[Saved entries]
BEGIN

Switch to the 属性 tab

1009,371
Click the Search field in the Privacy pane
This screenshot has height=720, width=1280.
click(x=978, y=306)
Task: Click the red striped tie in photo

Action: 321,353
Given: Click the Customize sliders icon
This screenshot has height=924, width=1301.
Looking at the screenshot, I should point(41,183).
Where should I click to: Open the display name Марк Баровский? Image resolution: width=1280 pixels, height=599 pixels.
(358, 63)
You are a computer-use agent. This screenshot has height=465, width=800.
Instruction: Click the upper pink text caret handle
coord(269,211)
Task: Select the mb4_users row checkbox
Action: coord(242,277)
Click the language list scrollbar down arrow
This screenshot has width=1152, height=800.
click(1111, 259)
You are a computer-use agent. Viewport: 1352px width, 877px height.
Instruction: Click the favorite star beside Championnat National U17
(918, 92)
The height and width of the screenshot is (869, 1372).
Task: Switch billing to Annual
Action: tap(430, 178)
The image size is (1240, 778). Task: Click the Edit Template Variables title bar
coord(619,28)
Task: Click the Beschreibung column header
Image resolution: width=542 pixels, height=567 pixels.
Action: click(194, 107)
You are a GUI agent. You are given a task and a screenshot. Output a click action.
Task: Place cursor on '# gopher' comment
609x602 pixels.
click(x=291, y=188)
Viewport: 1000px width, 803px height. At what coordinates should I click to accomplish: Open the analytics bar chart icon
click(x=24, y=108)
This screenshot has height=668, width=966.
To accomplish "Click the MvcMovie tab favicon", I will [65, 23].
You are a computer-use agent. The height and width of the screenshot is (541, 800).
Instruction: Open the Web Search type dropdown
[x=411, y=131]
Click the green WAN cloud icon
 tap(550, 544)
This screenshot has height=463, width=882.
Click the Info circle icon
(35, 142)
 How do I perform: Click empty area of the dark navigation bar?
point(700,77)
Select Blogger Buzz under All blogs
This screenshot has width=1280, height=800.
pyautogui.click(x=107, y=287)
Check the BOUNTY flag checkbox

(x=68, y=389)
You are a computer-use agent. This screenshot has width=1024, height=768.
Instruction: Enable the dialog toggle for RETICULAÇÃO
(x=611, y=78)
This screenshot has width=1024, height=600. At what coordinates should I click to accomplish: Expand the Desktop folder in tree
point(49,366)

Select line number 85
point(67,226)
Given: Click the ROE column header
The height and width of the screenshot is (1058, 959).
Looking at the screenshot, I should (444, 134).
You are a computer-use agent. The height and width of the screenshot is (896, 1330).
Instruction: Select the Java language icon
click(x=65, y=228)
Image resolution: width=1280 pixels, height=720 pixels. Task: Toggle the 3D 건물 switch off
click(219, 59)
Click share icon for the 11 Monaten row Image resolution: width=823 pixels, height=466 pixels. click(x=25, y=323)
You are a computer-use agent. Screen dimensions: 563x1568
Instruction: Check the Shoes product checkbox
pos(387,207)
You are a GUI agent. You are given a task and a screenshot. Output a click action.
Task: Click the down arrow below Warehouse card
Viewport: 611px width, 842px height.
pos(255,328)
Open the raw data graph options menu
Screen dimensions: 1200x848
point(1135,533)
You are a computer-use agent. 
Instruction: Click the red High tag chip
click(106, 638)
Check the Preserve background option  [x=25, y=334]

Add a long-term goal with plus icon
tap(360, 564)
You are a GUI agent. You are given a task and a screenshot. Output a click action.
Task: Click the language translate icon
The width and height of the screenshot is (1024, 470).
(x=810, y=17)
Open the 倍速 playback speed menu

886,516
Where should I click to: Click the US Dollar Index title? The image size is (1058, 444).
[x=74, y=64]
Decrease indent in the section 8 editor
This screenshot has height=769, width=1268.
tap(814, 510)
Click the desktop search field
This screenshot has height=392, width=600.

END

- [AIM OF THE EXERCISE] Find the word "field" in the entries. Copy each line that holds it.

- [SOLVED EXERCISE]
Click the Search field in the Privacy pane
Click the desktop search field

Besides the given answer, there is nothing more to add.